The Justice Department asserts in its investigative summary that Ivins mailed the letters to gin up support for an anthrax vaccine, offering a few ambiguous emails and comments to friends and investigators as proof. If there’s any further, credible evidence to support this notion, Wired couldn’t find it in the thousands of pages of case documents released by the government or in the hours of interviews conducted with the investigators. Montooth concedes it’s a placeholder rationale at best
All of these details–the KKG theory and the Daschle-Leahy theory–remain very very weak. At the very least, they suggest the FBI should have looked harder for accomplices to Ivins, which, having been confronted with a convenient suicide in 2008, they appear not to have done.
7. Franking evidence shows the envelopes used in the attacks could have been purchased in Frederick, MD
The franking evidence, which shows that the envelopes used in the attacks came from a particular print run, is some of the stronger evidence in this case.
But the franking evidence doesn’t lead exclusively to the Frederick, MD, post office. Envelopes from that print run might have been sent to a whole slew of MD and VA post offices serviced by the Dulles Stamp Distribution Office, including at a minimum Cumberland, Elkton, Glen Burnie, Lutherville, Severna Park, and Galena, MD, and Machipongo, Arlington, and Fairfax, VA. In other words, this evidence, while it might include Ivins, would also include a great many other possible suspects.
And all of this lacks anything that ties Ivins specifically to the Princeton mailboxes, like anthrax residue in his car or fibers from his car in the envelopes.

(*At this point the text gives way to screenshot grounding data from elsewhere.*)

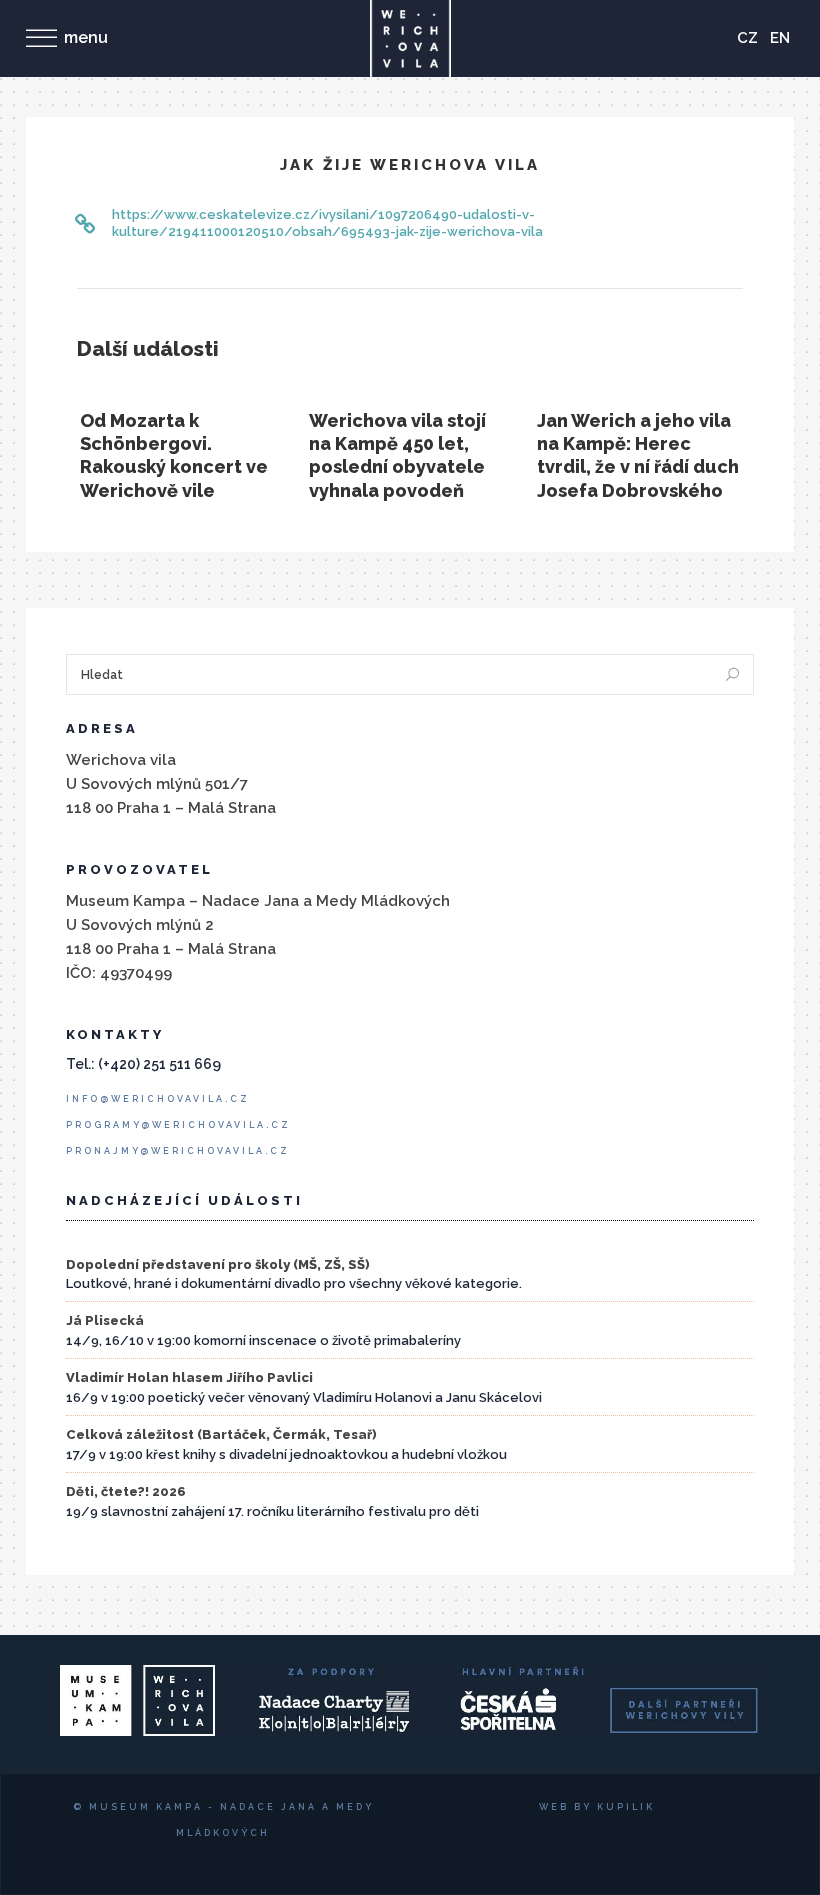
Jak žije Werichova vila (410, 165)
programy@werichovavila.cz (178, 1125)
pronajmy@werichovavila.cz (178, 1151)
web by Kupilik (597, 1807)
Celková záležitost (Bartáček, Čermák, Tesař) (221, 1434)
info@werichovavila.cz (158, 1099)
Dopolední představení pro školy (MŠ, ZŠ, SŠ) (218, 1264)
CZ (747, 38)
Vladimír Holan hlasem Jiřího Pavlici (189, 1377)
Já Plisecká (105, 1320)
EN (780, 38)
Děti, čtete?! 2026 (126, 1491)
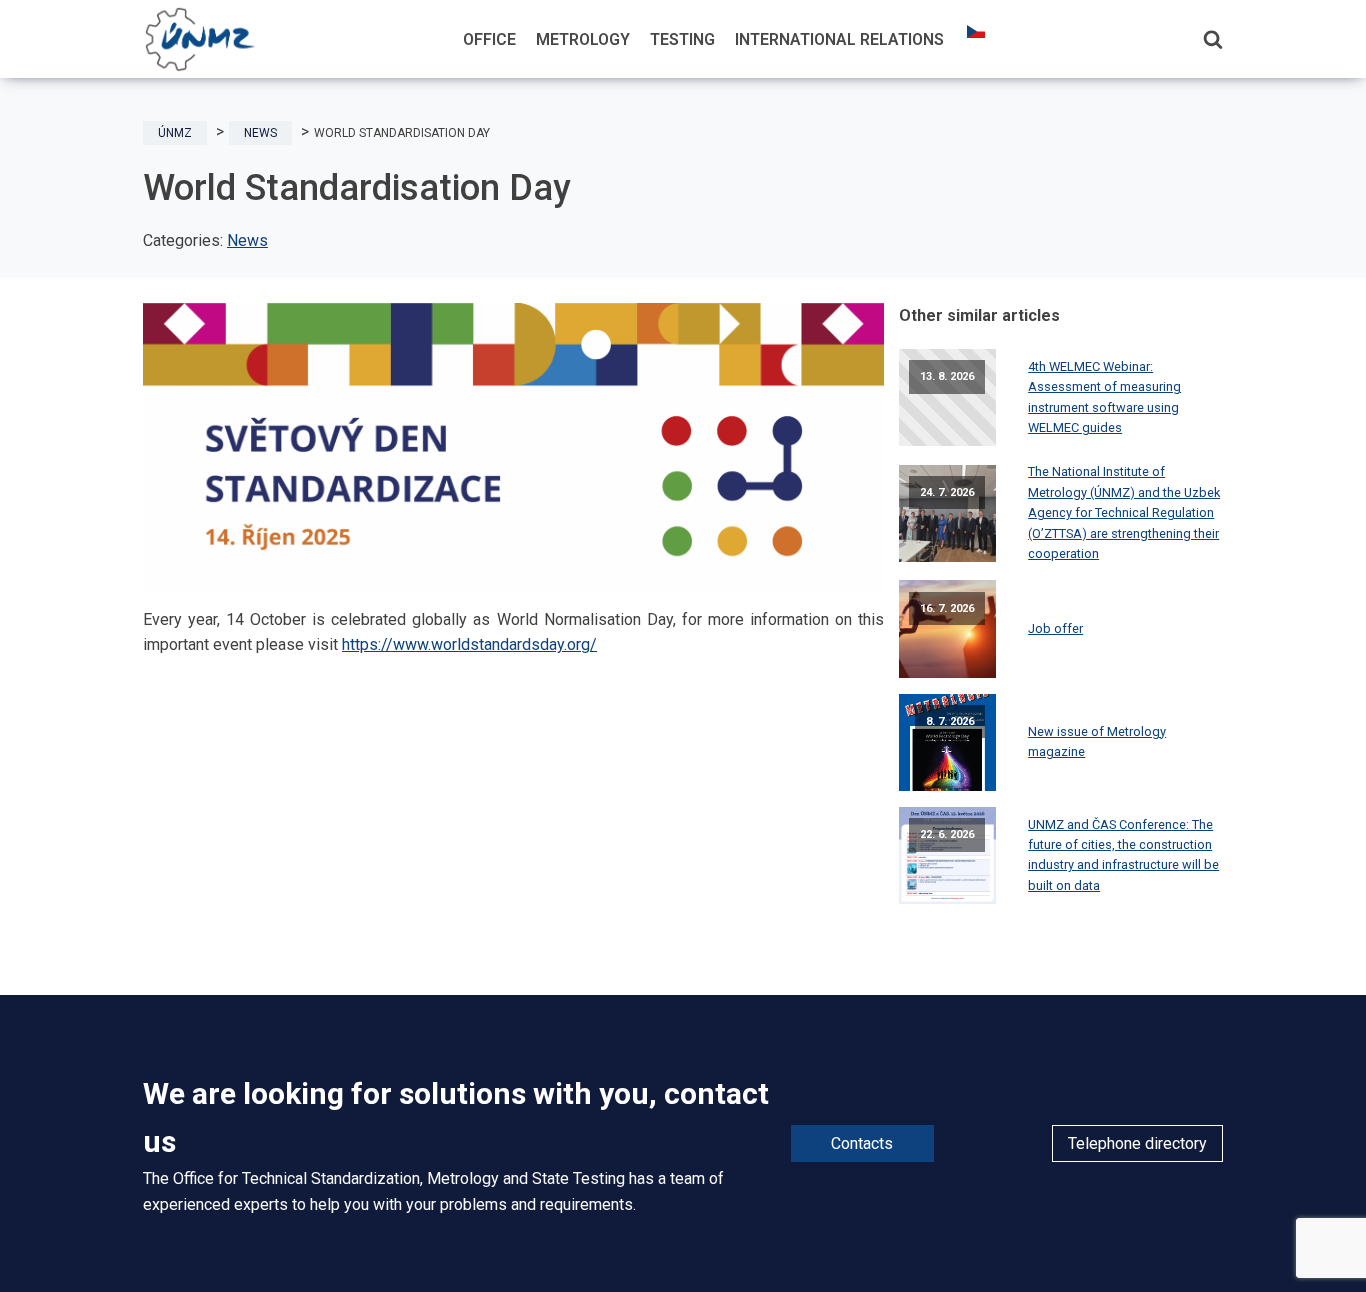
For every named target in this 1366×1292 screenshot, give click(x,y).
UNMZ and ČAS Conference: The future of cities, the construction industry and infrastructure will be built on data (1123, 855)
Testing (682, 39)
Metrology (583, 39)
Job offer (1055, 628)
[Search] (1213, 39)
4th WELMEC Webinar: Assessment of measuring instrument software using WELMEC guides (1104, 397)
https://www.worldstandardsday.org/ (469, 644)
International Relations (839, 39)
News (247, 240)
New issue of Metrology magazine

At a minimum, this suggests the FBI would have had a hard time proving their case against Ivins (just the abysmal record-keeping of USAMRID alone would have introduced a great deal of doubt).
The big problem, though, is that the interim step in this case–the process by which something genetically like RMR-1029 had the significant changes introduced as it was turned into a murder weapon–remains significantly unexamined. That’s precisely the area where new questions are being asked. Or more accurately, questions that were asked in 2008 remain unanswered.
That, and the guy who has been refusing a more broadbased examination of the FBI’s work on this case for years is about to get two more years as FBI Director.